Second Quarter 2018 Blue Shield Rate Adjustments

There will be a second-quarter rate action of 1.9% s for all PPO medical plans and 1.0% for all HMO medical plans. All portfolio dental, vision, and life insurance plan rates will remain unchanged.

Small Group Renewals Through June Are Now Available

It’s only January, but you can manage your 2018 Blue Shield renewals through June. All of your second-quarter small business renewal materials will be available on Shield Renewals beginning January 16, making it easier to manage your book of business.

Your RBG Team is here to help with new sales quoting and enrollment. Talk to your RBG Representative about online enrollment and submission of Blue Shield groups through EaseCentral. Enrollment forms are available on the RBG website under ENROLLMENT FORMS.

No-Cost Vaccines at Retailers for HMO and PPO Members

Select vaccines are covered under the pharmacy benefit and provided at no extra charge through retailers. Members still have the option to receive vaccines at their providers’ offices. Download Vaccines at Retail Pharmacies for more information.

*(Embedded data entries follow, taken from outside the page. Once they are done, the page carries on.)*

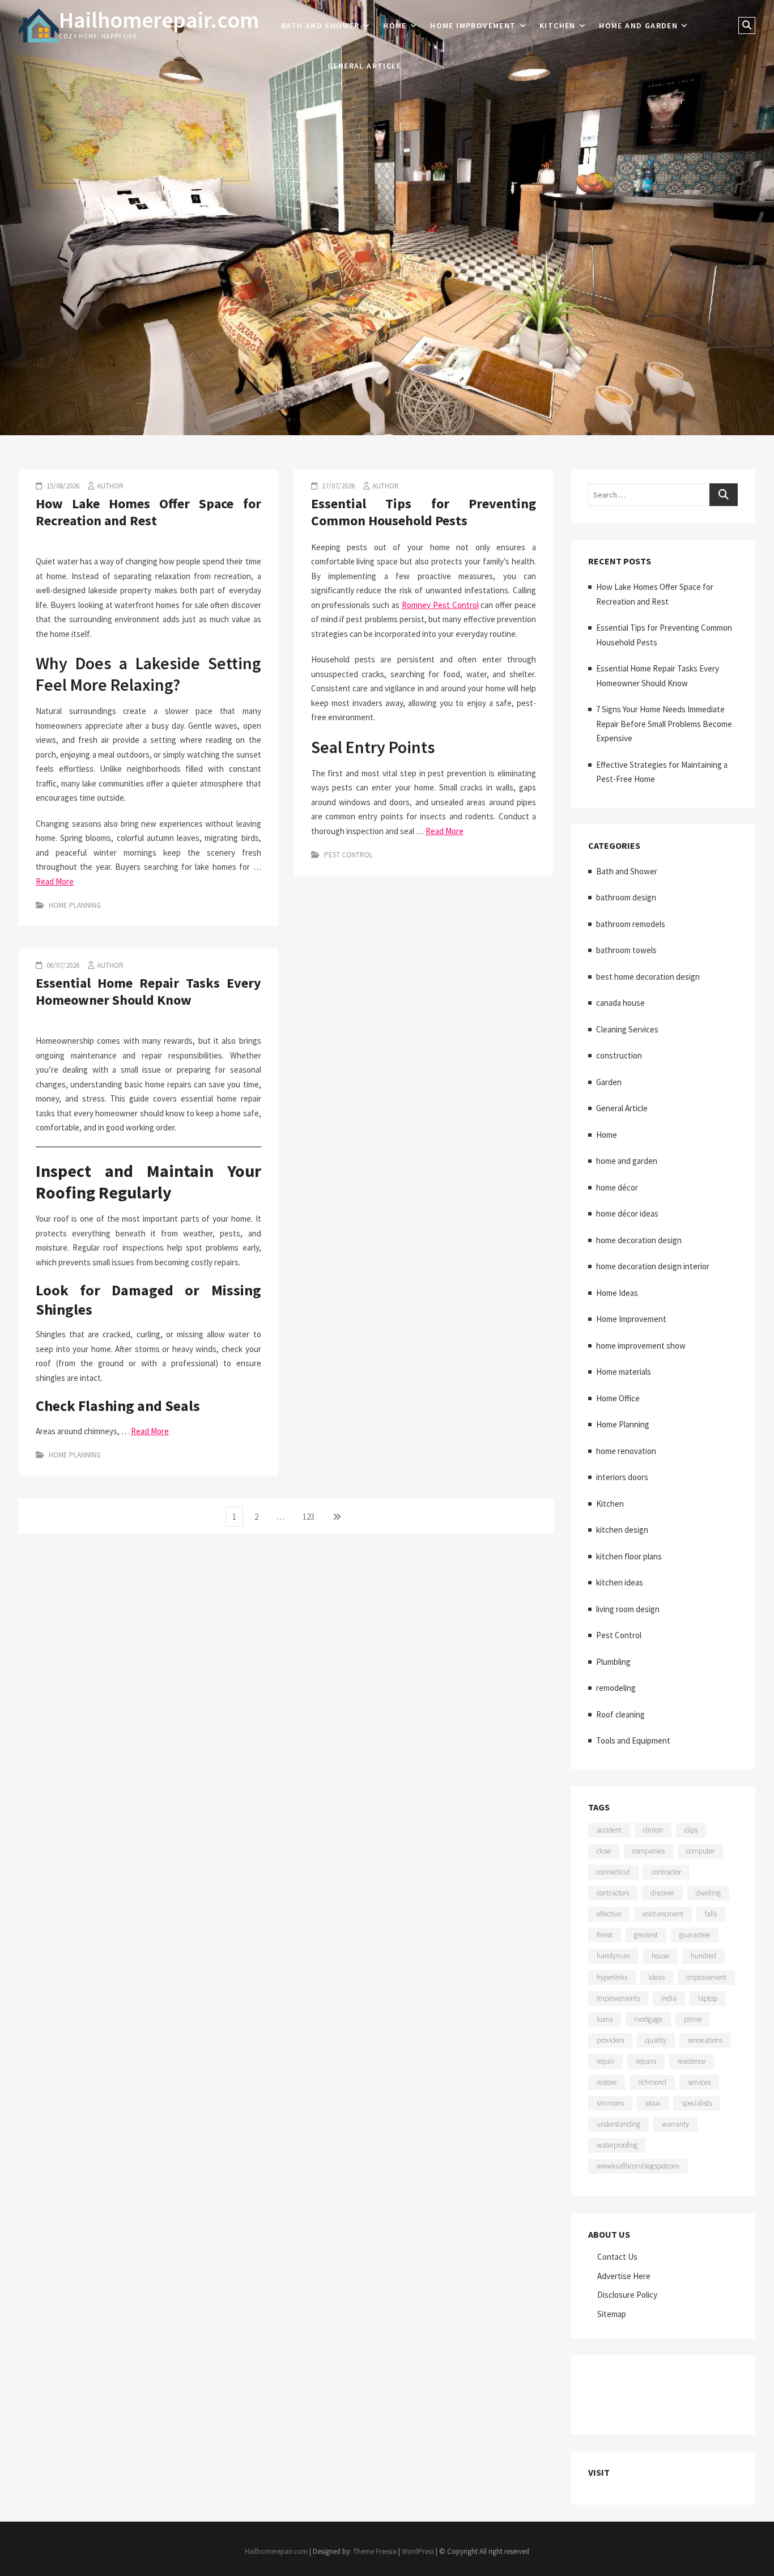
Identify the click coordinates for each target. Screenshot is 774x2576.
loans (605, 2019)
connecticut (613, 1872)
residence (691, 2061)
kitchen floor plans (629, 1556)
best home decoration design (648, 976)
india (669, 1998)
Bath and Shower (320, 25)
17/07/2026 (337, 486)
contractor (666, 1872)
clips (691, 1830)
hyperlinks (612, 1977)
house (660, 1956)
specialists (697, 2103)
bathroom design (626, 897)
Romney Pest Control (440, 605)
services (699, 2082)
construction (619, 1055)
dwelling (708, 1893)
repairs (646, 2061)
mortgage (648, 2019)
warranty (675, 2124)
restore (606, 2082)
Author (110, 486)
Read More (55, 881)
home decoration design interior (652, 1266)
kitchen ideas (619, 1582)
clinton (653, 1830)
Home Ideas (617, 1292)
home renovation (626, 1451)
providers (610, 2040)
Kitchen (557, 25)
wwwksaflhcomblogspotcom (638, 2166)
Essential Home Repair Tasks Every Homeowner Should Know (148, 991)
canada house (620, 1002)
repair (605, 2061)
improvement (706, 1977)
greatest (646, 1935)
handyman (613, 1956)
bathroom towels (626, 950)
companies (648, 1851)
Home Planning (75, 905)
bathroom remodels (630, 924)
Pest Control (348, 855)
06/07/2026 (62, 965)
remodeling (616, 1687)
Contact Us (617, 2256)
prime (692, 2019)
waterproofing (617, 2145)
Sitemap (611, 2314)
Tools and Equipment (633, 1740)
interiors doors (622, 1477)
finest (605, 1935)
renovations (705, 2040)
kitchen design (622, 1529)
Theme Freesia (375, 2551)
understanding (618, 2124)
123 (311, 1516)
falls (711, 1914)
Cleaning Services (627, 1029)
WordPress (418, 2551)
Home (395, 25)
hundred (703, 1956)
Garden (609, 1082)
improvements (618, 1998)
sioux (652, 2103)
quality (655, 2040)
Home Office (618, 1398)
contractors (613, 1893)
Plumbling (613, 1661)
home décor (617, 1187)
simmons (610, 2103)
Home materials (623, 1371)
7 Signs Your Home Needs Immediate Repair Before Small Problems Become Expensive (664, 723)
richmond (652, 2082)
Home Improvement (473, 25)
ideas (657, 1977)
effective (609, 1914)
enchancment (663, 1914)
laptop (707, 1998)
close (604, 1851)
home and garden (638, 25)
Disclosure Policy (627, 2294)
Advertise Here (623, 2276)
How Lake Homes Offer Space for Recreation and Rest (148, 512)
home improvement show (641, 1345)
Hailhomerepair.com (159, 19)
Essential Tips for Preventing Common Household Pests (424, 512)
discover (662, 1893)
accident (609, 1830)
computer (700, 1851)
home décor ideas (627, 1213)
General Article (364, 66)
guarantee (694, 1935)
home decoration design (639, 1240)
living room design (628, 1609)
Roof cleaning (620, 1714)
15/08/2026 (62, 486)
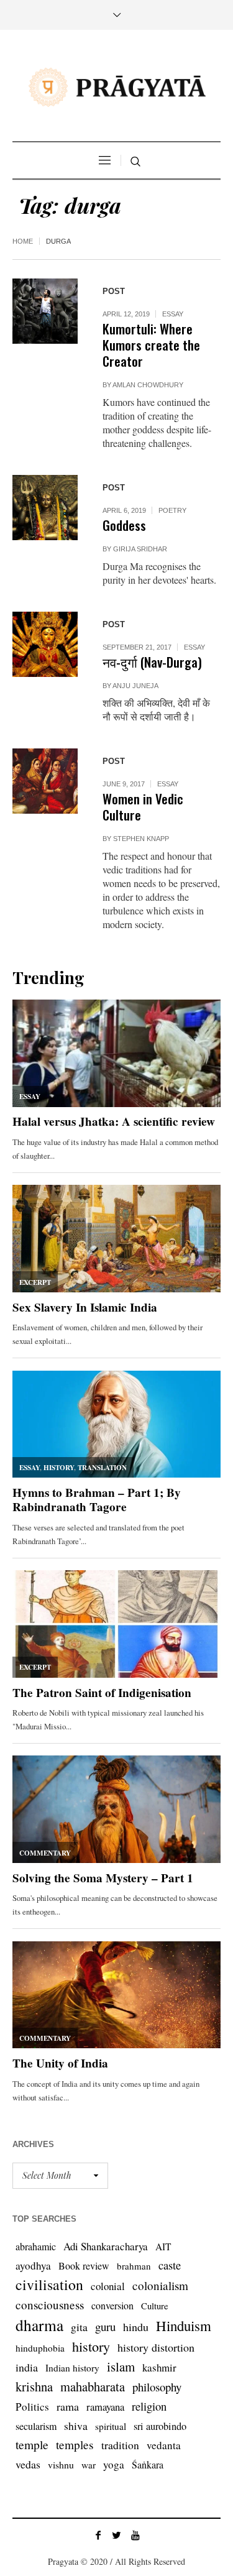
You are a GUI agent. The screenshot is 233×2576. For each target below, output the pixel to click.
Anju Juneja (135, 685)
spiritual (110, 2426)
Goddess (124, 525)
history (91, 2346)
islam (121, 2366)
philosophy (156, 2386)
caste (169, 2265)
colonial (108, 2286)
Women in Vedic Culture (143, 806)
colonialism (160, 2285)
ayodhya (33, 2265)
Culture (154, 2306)
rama (68, 2406)
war (88, 2465)
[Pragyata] (117, 87)
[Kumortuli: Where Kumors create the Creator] (45, 311)
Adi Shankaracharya (105, 2246)
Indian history (72, 2368)
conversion (112, 2305)
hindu (135, 2326)
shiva (76, 2425)
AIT (163, 2246)
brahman (134, 2266)
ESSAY (172, 314)
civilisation (49, 2284)
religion (149, 2406)
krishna (34, 2386)
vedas (28, 2464)
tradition (120, 2444)
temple (32, 2444)
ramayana (105, 2406)
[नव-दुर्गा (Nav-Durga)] (45, 644)
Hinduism (183, 2325)
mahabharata (92, 2386)
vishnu (61, 2464)
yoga (113, 2464)
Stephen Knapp (141, 838)
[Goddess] (45, 507)
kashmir (159, 2367)
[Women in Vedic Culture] (45, 781)
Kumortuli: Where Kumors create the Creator (151, 344)
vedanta (164, 2445)
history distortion (155, 2347)
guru (105, 2326)
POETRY (172, 510)
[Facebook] (98, 2535)
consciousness (50, 2304)
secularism (36, 2425)
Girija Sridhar (140, 549)
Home (22, 241)
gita (79, 2326)
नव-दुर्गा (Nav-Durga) (152, 661)
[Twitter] (116, 2535)
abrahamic (36, 2246)
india (27, 2367)
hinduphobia (40, 2348)
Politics (32, 2406)
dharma (39, 2325)
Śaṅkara (147, 2464)
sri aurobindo (160, 2426)
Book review (83, 2265)
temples (75, 2444)
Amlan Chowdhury (147, 385)
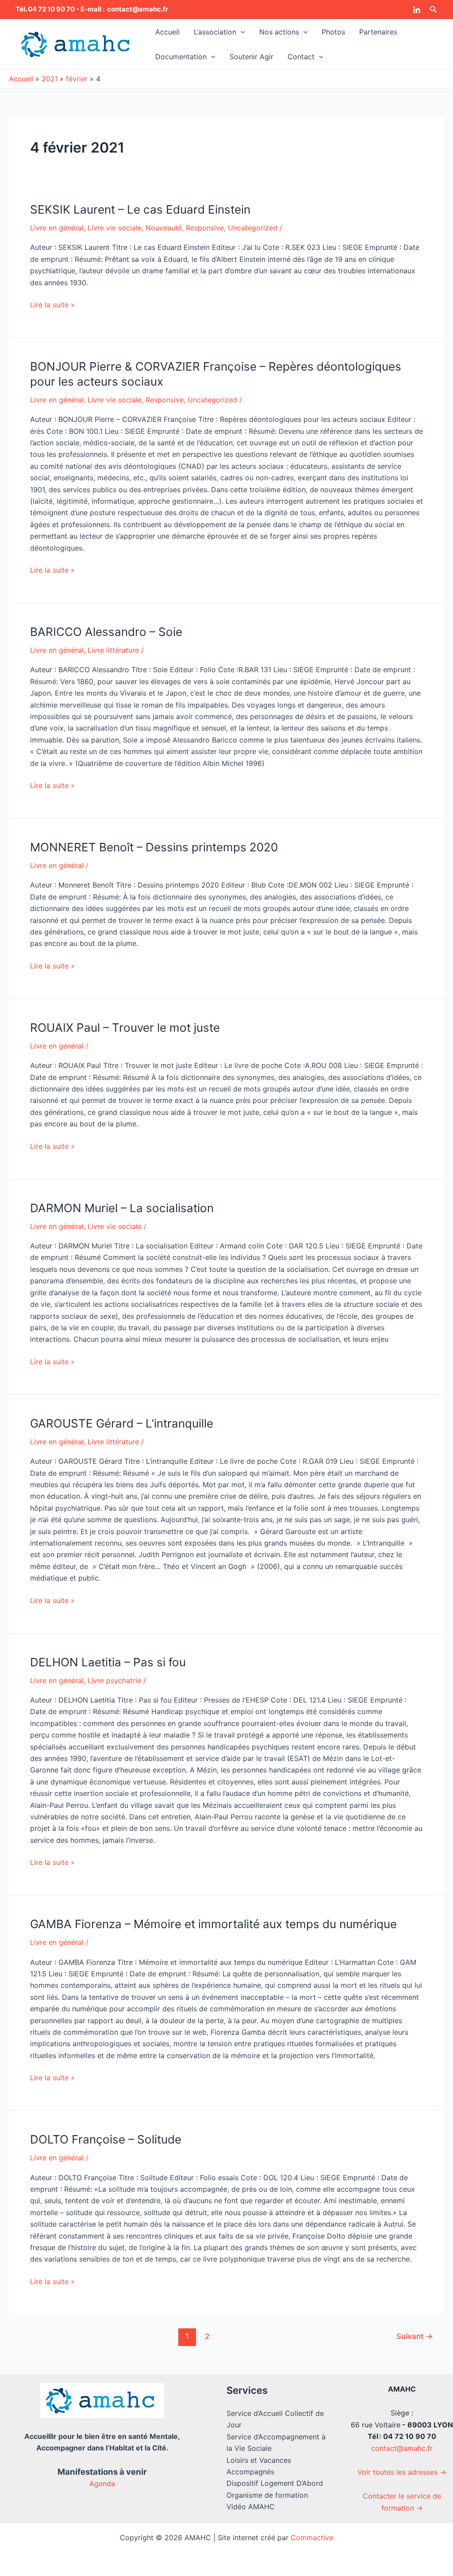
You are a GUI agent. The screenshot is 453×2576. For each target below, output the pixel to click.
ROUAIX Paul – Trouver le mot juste (125, 1027)
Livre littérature (113, 650)
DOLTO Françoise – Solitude (105, 2139)
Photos (333, 31)
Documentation (181, 56)
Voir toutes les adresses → (401, 2472)
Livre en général (57, 227)
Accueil (167, 31)
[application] (240, 31)
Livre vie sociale (115, 227)
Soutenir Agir (251, 56)
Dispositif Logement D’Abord (274, 2483)
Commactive (312, 2537)
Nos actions (279, 31)
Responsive (205, 227)
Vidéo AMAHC (250, 2506)
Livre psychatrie (114, 1680)
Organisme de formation (267, 2495)
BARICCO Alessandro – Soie (106, 632)
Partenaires (378, 31)
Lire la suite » (52, 304)
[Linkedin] (417, 10)
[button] (434, 9)
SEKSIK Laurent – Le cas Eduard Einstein (140, 209)
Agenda (102, 2483)
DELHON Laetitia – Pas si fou (108, 1662)
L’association (215, 31)
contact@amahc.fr (402, 2448)
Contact (301, 56)
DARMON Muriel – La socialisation (122, 1208)
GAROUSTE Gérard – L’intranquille (121, 1423)
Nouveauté (164, 227)
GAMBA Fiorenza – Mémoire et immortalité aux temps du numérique (213, 1924)
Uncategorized (252, 227)
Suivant (414, 2336)
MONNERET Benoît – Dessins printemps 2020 (154, 847)
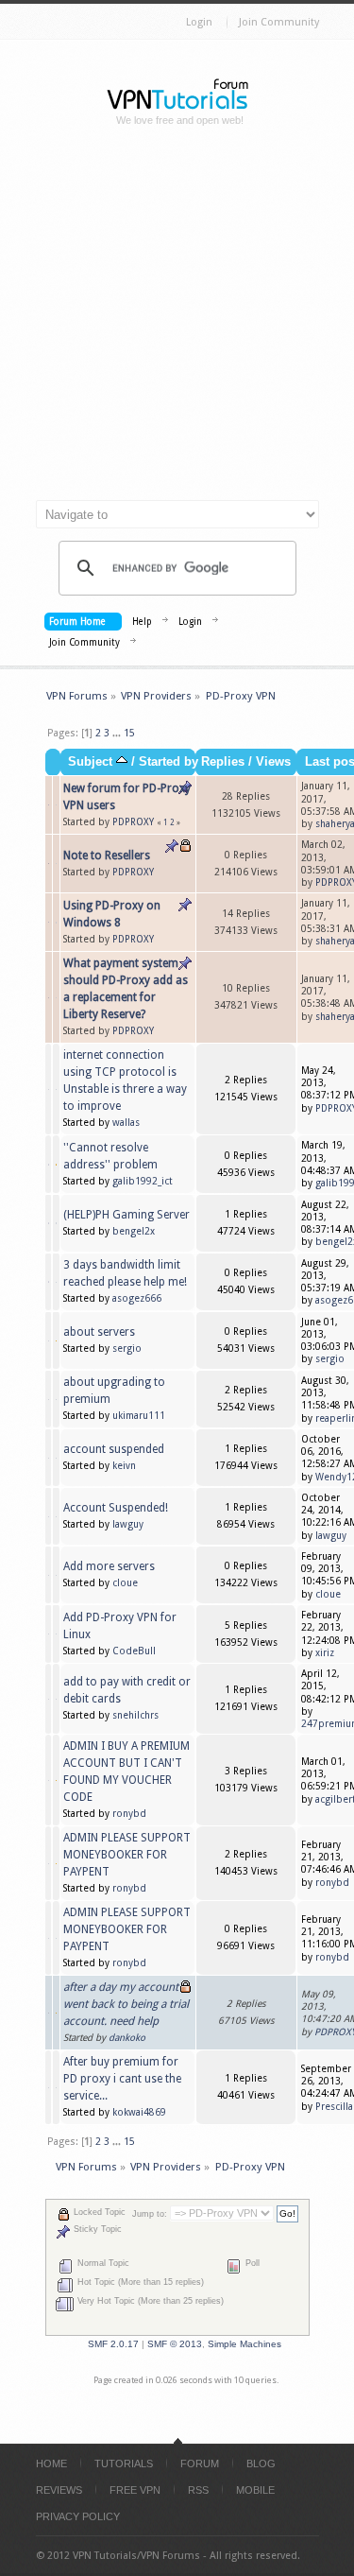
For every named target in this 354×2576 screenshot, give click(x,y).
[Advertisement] (177, 321)
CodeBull (134, 1651)
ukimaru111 (138, 1415)
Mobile (255, 2490)
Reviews (59, 2490)
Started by (168, 762)
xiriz (324, 1653)
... (118, 733)
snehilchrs (135, 1715)
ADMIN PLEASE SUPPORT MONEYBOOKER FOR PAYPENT (127, 1854)
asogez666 (136, 1298)
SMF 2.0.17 (113, 2344)
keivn (124, 1466)
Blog (261, 2463)
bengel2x (133, 1231)
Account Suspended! (115, 1507)
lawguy (127, 1524)
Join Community (279, 22)
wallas (126, 1122)
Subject (92, 762)
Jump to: (149, 2214)
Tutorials (123, 2463)
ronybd (129, 1813)
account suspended (113, 1449)
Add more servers (109, 1566)
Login (199, 22)
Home (51, 2463)
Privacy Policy (78, 2516)
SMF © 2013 (174, 2344)
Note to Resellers (106, 855)
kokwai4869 (139, 2112)
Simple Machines (244, 2344)
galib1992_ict (142, 1181)
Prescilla (334, 2106)
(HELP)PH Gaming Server (126, 1214)
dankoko (127, 2037)
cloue (125, 1583)
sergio (127, 1348)
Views (273, 762)
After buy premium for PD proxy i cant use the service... (122, 2078)
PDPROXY (133, 822)
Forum (199, 2463)
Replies (222, 762)
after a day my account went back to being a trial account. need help (126, 2004)
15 (129, 733)
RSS (198, 2490)
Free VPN (135, 2490)
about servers (99, 1332)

Flexibility in HMO Plan Design for 2018

For 2018, all Blue Shield of California HMO plans can be offered with or without supplemental infertility (INF) coverage. Please keep the following important reminders in mind regarding INF:

  • Renewing groups with off-exchange HMO plans will be mapped to plans without INF coverage. To select supplemental INF benefits, a group must complete a Request for Contract Change (RCC) form.
  • Renewing groups that have selected the INF rider for off-exchange PPO plans will be mapped to HMO plans with the INF rider as well.
  • Selecting the optional INF rider applies to all plans and members.
  • An optional benefits rider for supplemental INF will be offered for all off-exchange HMO and PPO plans and is included in renewal kits. Rider summaries can be downloaded from the RBG website: Infertility Rider Summary for HMO Plans and Infertility Rider Summary for PPO and HSA Plans

Growing Networks for More Choice

Blue Shield introduced the Tandem PPO Network for 2018 with six plan options. The Tandem network is a subset of
the Full PPO Network, with 60% of Blue Shield providers statewide, including access to doctors in all areas of
specialty and access to all Blue Shield Full PPO Network hospitals.¹ Tandem PPO plans provide the same benefits
as the Full PPO Network plans but are offered at a lower rate. For more information download Introducing the Tandem PPO from the RBG website.

Beginning with April 2018 effective dates, groups may offer both Tandem PPO and Full PPO plans together for savings and flexibility.

Similarly, your small business clients can offer the Trio ACO HMO plans alongside full network Access+ HMO® plans. The Trio ACO HMO Network continues to expand with new medical groups and hospitals, with coverage now in 24 California counties. Visit for more information.

The Blue Shield dental PPO network is also growing, with more than 45,000 access points, and the Blue Shield vision provider network is the largest in California.

¹ (Includes Sutter Health hospitals only where necessary to achieve minimum coverage requirements: Alameda and Del Norte counties).

Richer Benefits in 2018 PPO Savings Plans

Chiropractic services are embedded in all 2018 PPO Savings plans. HealthEquity is offered as the health savings account (HSA) administrator for all 2018 Blue Shield PPO Savings plans, including Silver 2000/20%.

Keep in Mind…

These additional notes below are some important things for you to keep in mind to help you effectively manage your small business accounts with Blue Shield of California:

  • If a group currently offers all small business plans, and wants to continue doing so for the next policy year, you must be sure to elect the “Select All” button in the online renewal tool, which can be found right under the list of medical plans on the Custom Quote screen.
  • An updated Notification of CMS Reporting Requirements form is required upon renewal for all groups. To continue to comply with CMS requirements, please ensure that your groups complete the CMS form enclosed in their renewal packet and return it to Blue Shield within 10 days.
  • Beginning in 2018, Blue Shield will be using Summary of Benefits (SOB) throughout all marketing materials in place of Benefit Summaries. You will see this change on Broker Connection and in your pre- and post-enrollment materials.